[The History of the Rise, Progress and Accomplishment of the Abolition of the African Slave Trade by the British Parliament (1808) by Thomas Clarkson]@TWC D-Link bookThe History of the Rise, Progress and Accomplishment of the Abolition of the African Slave Trade by the British Parliament (1808) CHAPTER II 19/91
But a new circumstance occurred, which distressed me greatly; for I discovered, in the most satisfactory manner, that two out of the six at the last committee were spies.
They had come into the society for no other reason, than to watch and report its motions, and they were in direct correspondence with the slave-merchants at Havre de Grace.
This matter I brought home to them afterwards, and I had the pleasure of seeing them excluded from all our future meetings.

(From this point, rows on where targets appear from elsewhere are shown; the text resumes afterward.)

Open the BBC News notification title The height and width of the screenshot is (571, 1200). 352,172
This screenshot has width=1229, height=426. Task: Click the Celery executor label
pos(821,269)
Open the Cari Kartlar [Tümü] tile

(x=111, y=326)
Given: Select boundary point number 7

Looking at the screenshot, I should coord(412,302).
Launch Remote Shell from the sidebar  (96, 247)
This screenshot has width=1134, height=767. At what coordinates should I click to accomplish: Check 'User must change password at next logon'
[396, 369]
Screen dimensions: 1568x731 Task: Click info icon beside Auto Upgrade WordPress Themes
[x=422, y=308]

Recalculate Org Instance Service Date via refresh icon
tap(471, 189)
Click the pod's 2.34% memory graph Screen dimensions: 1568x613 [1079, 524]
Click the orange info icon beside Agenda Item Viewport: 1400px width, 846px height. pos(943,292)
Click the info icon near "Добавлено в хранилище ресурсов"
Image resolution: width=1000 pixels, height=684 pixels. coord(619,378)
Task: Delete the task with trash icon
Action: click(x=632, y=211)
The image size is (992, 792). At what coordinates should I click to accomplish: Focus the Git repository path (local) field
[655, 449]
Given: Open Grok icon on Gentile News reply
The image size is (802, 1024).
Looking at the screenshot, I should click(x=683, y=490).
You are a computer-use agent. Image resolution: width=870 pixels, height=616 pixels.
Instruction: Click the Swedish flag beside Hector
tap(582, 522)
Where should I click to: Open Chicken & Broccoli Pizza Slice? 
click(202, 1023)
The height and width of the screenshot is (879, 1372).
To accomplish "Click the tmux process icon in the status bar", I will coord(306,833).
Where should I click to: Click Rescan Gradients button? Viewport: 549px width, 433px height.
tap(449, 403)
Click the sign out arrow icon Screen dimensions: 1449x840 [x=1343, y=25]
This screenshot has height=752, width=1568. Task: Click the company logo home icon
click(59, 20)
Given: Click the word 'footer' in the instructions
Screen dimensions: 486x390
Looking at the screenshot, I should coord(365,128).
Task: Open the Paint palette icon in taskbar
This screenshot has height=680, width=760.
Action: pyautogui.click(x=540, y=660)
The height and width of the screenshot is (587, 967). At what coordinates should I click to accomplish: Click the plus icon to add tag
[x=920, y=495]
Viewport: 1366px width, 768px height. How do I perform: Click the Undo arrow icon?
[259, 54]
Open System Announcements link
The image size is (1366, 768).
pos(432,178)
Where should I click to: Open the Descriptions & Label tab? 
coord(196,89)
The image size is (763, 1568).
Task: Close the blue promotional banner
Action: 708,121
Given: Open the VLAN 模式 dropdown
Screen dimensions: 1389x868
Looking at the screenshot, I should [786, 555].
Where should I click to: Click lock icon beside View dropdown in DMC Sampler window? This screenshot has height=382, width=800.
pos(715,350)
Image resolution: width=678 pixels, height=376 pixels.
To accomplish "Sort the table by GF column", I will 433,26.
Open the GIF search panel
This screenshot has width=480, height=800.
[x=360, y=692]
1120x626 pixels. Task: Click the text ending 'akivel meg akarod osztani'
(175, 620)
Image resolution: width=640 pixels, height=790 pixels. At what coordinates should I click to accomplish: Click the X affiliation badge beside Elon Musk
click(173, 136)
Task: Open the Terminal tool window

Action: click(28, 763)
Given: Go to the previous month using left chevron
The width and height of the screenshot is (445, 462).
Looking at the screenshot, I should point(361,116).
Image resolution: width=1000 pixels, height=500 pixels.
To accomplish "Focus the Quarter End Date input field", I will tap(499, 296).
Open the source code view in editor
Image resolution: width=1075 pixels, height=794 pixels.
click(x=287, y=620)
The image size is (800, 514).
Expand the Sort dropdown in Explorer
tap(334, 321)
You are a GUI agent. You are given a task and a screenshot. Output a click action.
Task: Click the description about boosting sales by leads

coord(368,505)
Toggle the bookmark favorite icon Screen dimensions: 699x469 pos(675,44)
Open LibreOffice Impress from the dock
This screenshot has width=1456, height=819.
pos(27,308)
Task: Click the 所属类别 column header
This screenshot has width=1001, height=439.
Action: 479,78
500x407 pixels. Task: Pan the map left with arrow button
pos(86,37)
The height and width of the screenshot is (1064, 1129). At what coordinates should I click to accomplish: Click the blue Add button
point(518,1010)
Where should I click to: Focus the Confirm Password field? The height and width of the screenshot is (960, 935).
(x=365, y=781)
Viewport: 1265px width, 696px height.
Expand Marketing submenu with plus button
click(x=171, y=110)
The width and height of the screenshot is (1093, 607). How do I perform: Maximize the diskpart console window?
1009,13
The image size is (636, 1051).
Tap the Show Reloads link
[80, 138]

From this time I thought it expedient to depend less upon the committee and more upon my own exertions, and I formed the resolution of going among the members of the National Assembly myself, and of learning from their own mouths the hope I ought to entertain relative to the decision of our question.
In the course of my endeavours I obtained a promise from the Duke de la Rochefoucauld, the Comte de Mirabeau, the Abbe Syeyes, Monsieur Bergasse, and Monsieur Petion de Villeneuve, five of the most approved members of the National Assembly, that they would meet me, if I would fix a day.
I obtained a similar promise from the Marquis de Condorcet, and Claviere and Brissot, as members selected from the committee of the Friends of the Negros.